### [УСЛОВИЯ ЗАДАНИЙ]
a: Кто указан в рецензии на спектакль «Русский роман» режиссером и художником постановки?
b: Перепишите фрагмент рецензии на спектакль «Русский роман» от слов «Режиссер и художник» до слов «режиссер Марат Гацалов.» включительно, поставив «литовского драматурга» вместо «Марюса Ивашкявичюса».
c: Продолжите рецензию на спектакль «Русский роман» после ее последнего предложения.

### [ТЕКСТ ДОКУМЕНТА]
☆ ☆ ☆
Назад Наверх

«Русский роман» в театре «Глобус»: Со всей силой древнего эротизма

Актуальная тема 06.11.2018 Текст Анастасия Москалева

Марюс Ивашкявичус «Русский роман».

Новосибирский Молодежный академический театр «Глобус».

Режиссер и художник Марат Гацалов

 

Любовь российских поставщиков к драматургии Марюса Ивашкявичюса бесконечна и понятна, поскольку его тексты – это невероятное сочетание потенциала для актерского существования в самом широком диапазоне от психологического до условного и возможности для режиссера построить свою вавилонскую библиотеку с оригинальными концептами на глубоком интеллектуальном материале. Пьеса «Русский роман» сложилась в одновременно деликатную и смелую вариацию на тему биографии Льва Толстого и историко-литературного и теоретического взглядов на его романы и письма. И особенная чудесность текста в том, что этот, казалось бы, исключительно филологический праздник взывает к самым бурным сценическим открытиям. Именной этой чаре не смог не поддаться режиссер Марат Гацалов.
☆ ☆ ☆
### [ДАННЫЕ УПРАЖНЕНИЯ]
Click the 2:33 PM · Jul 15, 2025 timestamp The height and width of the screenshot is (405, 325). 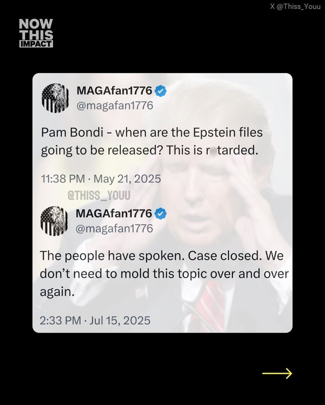pos(95,320)
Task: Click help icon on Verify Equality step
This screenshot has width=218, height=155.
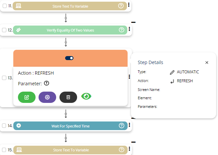Action: 121,30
☆ ☆ ☆
### [ОТВЕТЫ]
a: Марат Гацалов.

b:
Режиссер и художник Марат Гацалов

 

Любовь российских поставщиков к драматургии литовского драматурга бесконечна и понятна, поскольку его тексты – это невероятное сочетание потенциала для актерского существования в самом широком диапазоне от психологического до условного и возможности для режиссера построить свою вавилонскую библиотеку с оригинальными концептами на глубоком интеллектуальном материале. Пьеса «Русский роман» сложилась в одновременно деликатную и смелую вариацию на тему биографии Льва Толстого и историко-литературного и теоретического взглядов на его романы и письма. И особенная чудесность текста в том, что этот, казалось бы, исключительно филологический праздник взывает к самым бурным сценическим открытиям. Именной этой чаре не смог не поддаться режиссер Марат Гацалов.

c:
В спектакле театра «Глобус» вместилось все: психологические переживания, картонная условность, кино, медиаэксперименты, но не все компоненты оказались в равной степени гармоничными.

Мир семьи Толстого на сцене вырастает из графики букв, белой бумаги, плоских рисунков. Реальность живых героев изначально поймана в квадрат листа. Фигура Софьи Андреевны в исполнении заслуженной артистки РФ Людмилы Трошиной задает эту метафору с первой сцены: ее монолог слишком живого и архетипического женского голоса произносится на фоне задника, на котором она буквально оказывается на поверхности страницы. Это сценографическое решение уже предполагает для нее жизнь не человека, а знака в пределах определенных границ, которые стремительно вырисовываются, пока героиня произносит свою первую исповедь перед зрителем. Декорационное построение всего спектакля намеренно не предполагает пространственной глубины, все играется на авансцене. Тела актеров втиснуты в мир рисованных или плоских картонных фигурок: людей, животных, скульптурного бюста Льва Николаевича. Им по размерам не уступают и буквы, которыми в одной из первых сцен играют Левин и Кити. Это соседство рождает очень ироничное, свободное и красивое ощущение условности происходящего и понимание того, как диалектично связаны между собой романные концепции Толстого и его жизненные проекты. Сколько в великом графе от страстей Анны Карениной, духовных смятений Левина, сколько в его героях – его самого.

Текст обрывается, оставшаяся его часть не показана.